The New York State income tax law, in computing the amount of net income of a non-resident, does not permit the deduction of all losses, although the non-resident may have sustained losses in other states to such an extent as to reduce his entire income from all his property so that were he a resident of the State of New York he would not be required to pay any income tax at all. On the other hand, losses of a non-resident may be presumed to be deducted at his domicile. People v. Barker, 141 N. Y. 586.

The next point of inquiry is what is meant by sources within the state, and whether in taxing the income from salaries, occupations and professions of a non-resident we are taxing income from sources within the state.
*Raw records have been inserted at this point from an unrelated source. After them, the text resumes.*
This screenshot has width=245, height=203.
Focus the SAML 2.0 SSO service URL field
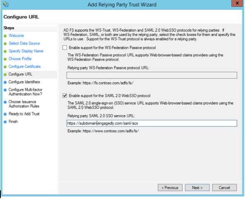pyautogui.click(x=152, y=123)
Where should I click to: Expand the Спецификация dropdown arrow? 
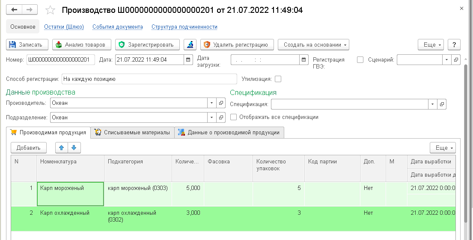coord(433,104)
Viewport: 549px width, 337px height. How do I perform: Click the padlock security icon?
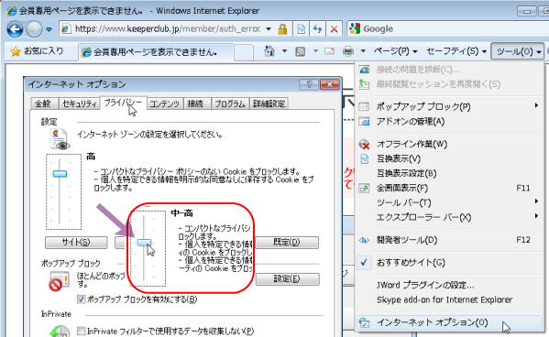tap(282, 29)
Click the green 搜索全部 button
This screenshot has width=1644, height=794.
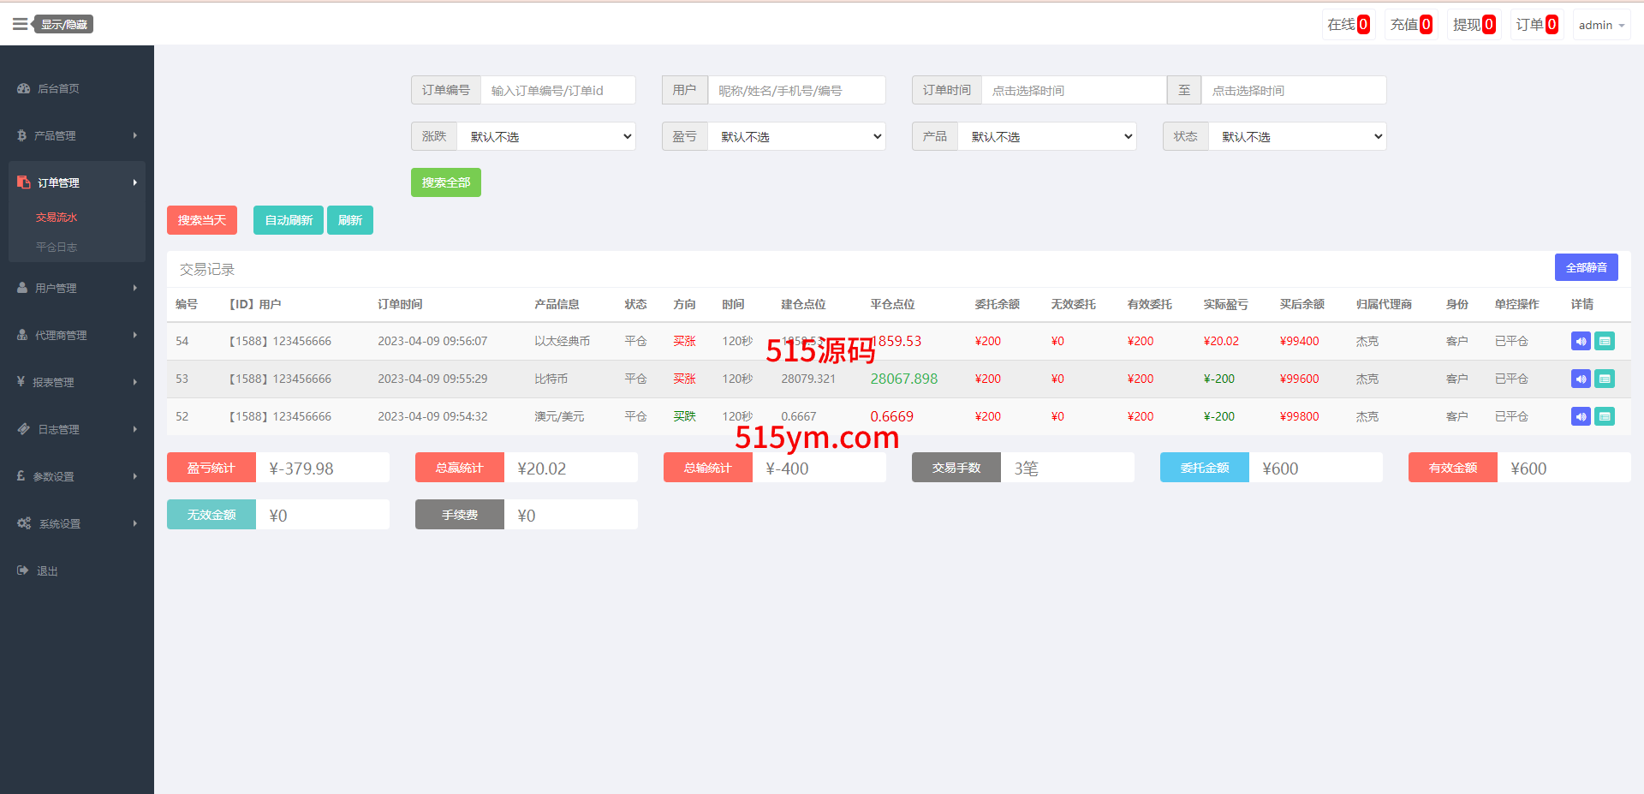445,182
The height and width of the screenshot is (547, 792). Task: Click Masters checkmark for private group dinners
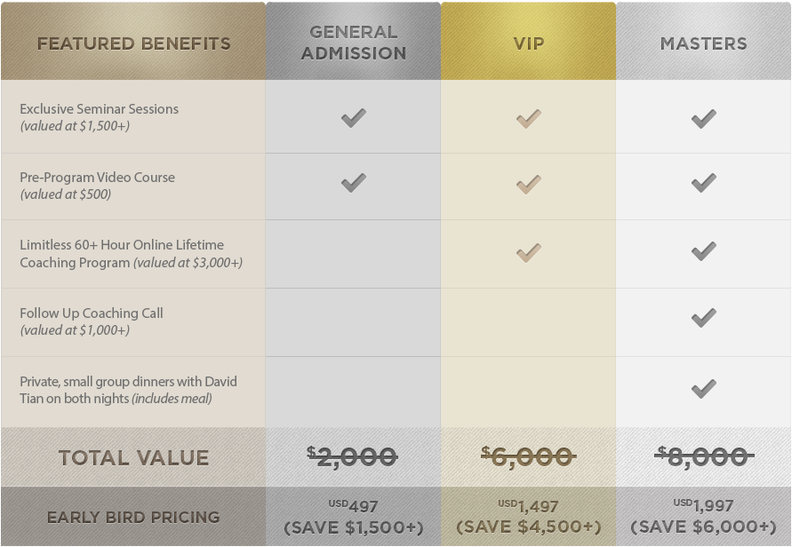coord(704,389)
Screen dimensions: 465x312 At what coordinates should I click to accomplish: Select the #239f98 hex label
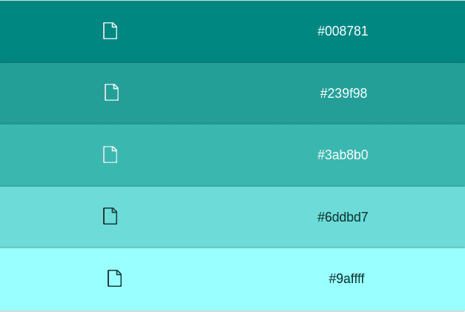(343, 93)
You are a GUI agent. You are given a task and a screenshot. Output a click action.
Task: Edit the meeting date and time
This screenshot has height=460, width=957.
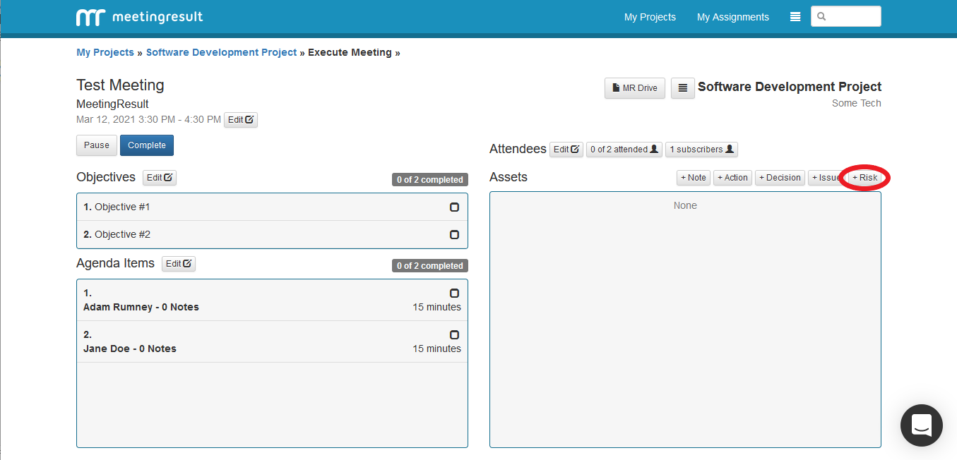pyautogui.click(x=241, y=120)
It has been held in State v. Wisconsin Tax Commission, 161 Wisc. 111, that in the Wisconsin Act of 1911, imposing a tax on such part of the non-resident's income derived from sources within the state or within its jurisdiction, that the expression "derived from sources within the state" and the expression "or within its jurisdiction" are considered identical. In so far as a non-resident is taxed on income from property within the state, or on the earnings from a business representing capital employed within the state, the question is no greater than taxing the property itself. In both of these cases the tax is derived from tangible property permanently located in the state or from money or capital invested in business, capable of being permanently located or having a situs in the state. The moot point in the New York income tax law is the situs of the income derived from the non-resident's salary or earnings from professions or occupations carried on in the state. Can these be said to be from sources within the state? In taxing foreign corporations this difficulty of situs is more apparent than real. A foreign corporation doing business within the state has a situs here and must obtain a certificate permitting it to do business in

the state. New York State recognizes the apportionment of an income in such cases under a rule permitting a segregation of the tangible property, and accounts accruing from business within and without the state. In the case of inheritance taxes, the right as well as the property is within the state. Blackstone v. Miller, 188 U. S. 189.
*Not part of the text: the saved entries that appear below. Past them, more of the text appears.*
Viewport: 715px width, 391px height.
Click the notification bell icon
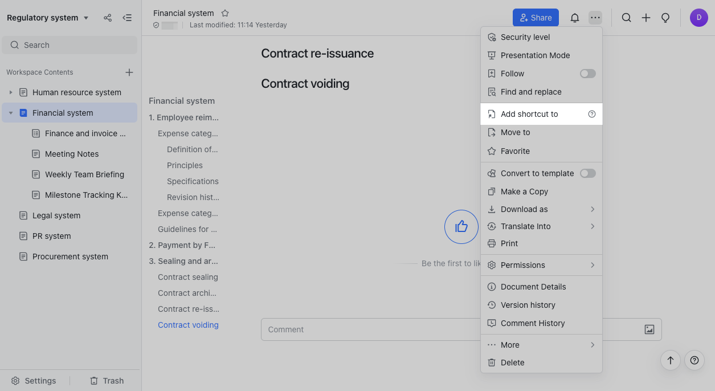click(x=575, y=18)
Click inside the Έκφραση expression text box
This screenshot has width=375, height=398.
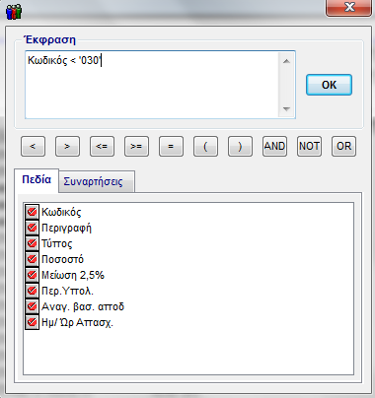(x=152, y=85)
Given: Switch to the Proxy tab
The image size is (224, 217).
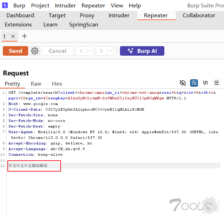Looking at the screenshot, I should tap(87, 16).
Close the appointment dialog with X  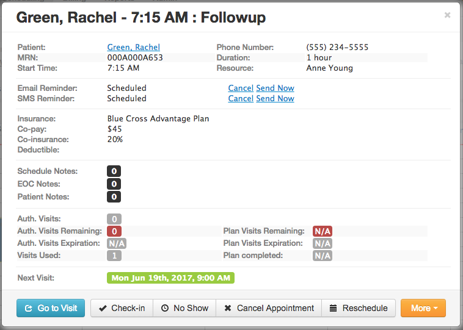pyautogui.click(x=447, y=15)
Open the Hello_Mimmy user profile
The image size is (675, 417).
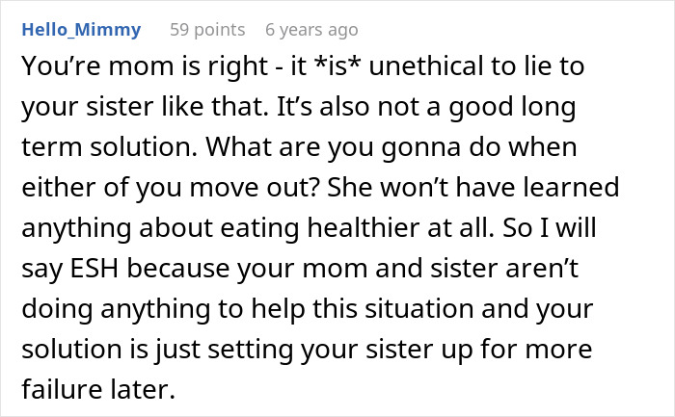(79, 30)
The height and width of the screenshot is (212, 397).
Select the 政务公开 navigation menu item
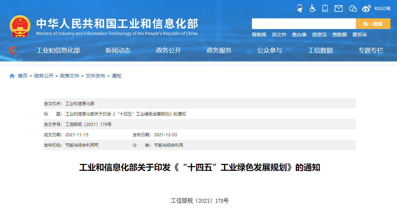[168, 50]
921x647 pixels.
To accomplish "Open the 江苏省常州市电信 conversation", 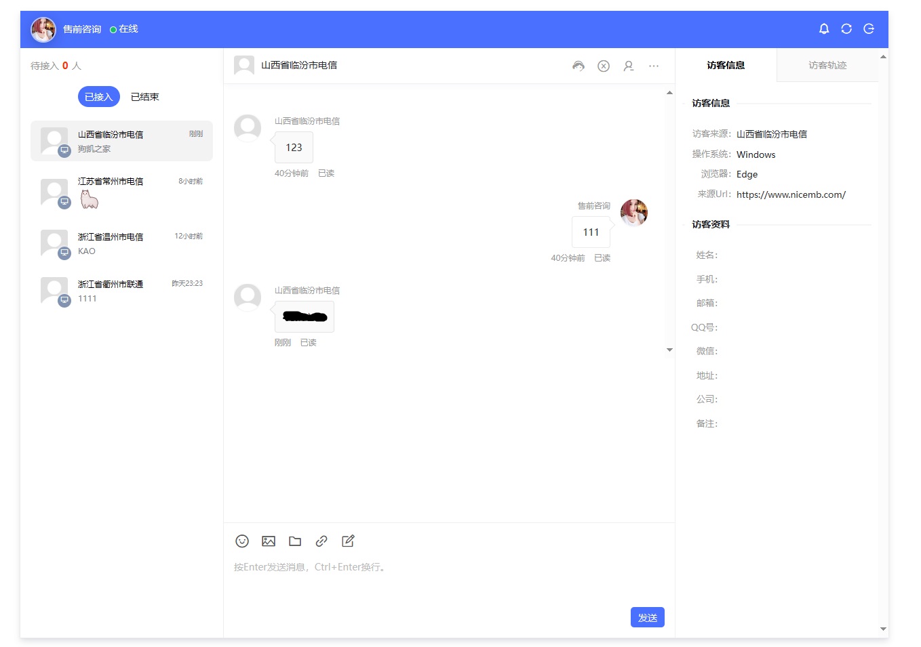I will pyautogui.click(x=121, y=192).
The right of the federal government to tax non-resident aliens on income is not entirely analogous and it has never been absolutely settled according to some legal writers (see Black on Income Tax) that the United States has this power over the income of nonresident aliens. In connection with earnings from salaries, occupations and professions, we not only encounter the question raised by the due process of law section of the federal constittion, but also the limitation on the taxing power of the state in connection with interstate commerce. The federal courts have repeatedly held that an agent delivering goods, or a drummer or commercial traveller making sales in the state, cannot be taxed as such. May not the contract for personal services of a non-resident in his occupation be considered in the sense of a sale of a commodity, and is not the state's exaction of the tax an interference with commerce? A lawyer may write his brief in New Jersey and render his bill from his New York office. An architect or designer may formulate his plans or complete his designs at his home in Connecticut, and may be entitled to his fees or salary at his New York office. Professional advice may be given over the telephone in New Jersey and bills rendered at the New York office.
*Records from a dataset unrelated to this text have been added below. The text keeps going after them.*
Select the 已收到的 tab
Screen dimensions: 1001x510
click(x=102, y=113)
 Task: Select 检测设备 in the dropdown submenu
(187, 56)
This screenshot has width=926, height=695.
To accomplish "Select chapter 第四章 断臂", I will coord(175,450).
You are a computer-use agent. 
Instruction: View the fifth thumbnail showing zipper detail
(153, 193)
The Comptroller of the State of New York has already recognized the necessity of apportioning the income derived by a nonresident from employment in the state, by promulgating regulations in explanation of the new law under which a non-resident salesman, drummer or other employee may apportion his earnings on the basis of business transacted and time employed in the state. (See Regulations, infra.)

The question of interstate commerce as applied to the imposition of the state income tax on non-residents, is vitally important in relation to occupation and labor. The federal constitution grew

out of the necessity for freedom of commerce between the different states, and a limitation on occupations and labor between these equal sovereignties not only involves the legal question of jurisdiction, but matters of great economic concern.

It is important to bear in mind that the state income tax is a comparatively new revenue feature of the several states. Wisconsin's law, which has been in effect since 1911, and received the approval of the state and federal courts, taxes residents on all income derived from property located and business transacted within the state, and also on income from personal service contracts, mortgages, stocks, bonds and securities. A non-resident is taxable on all the income derived from property located and business transacted within the state, and not on income derived from personal service, land contracts, mortgages, stocks, bonds and securities.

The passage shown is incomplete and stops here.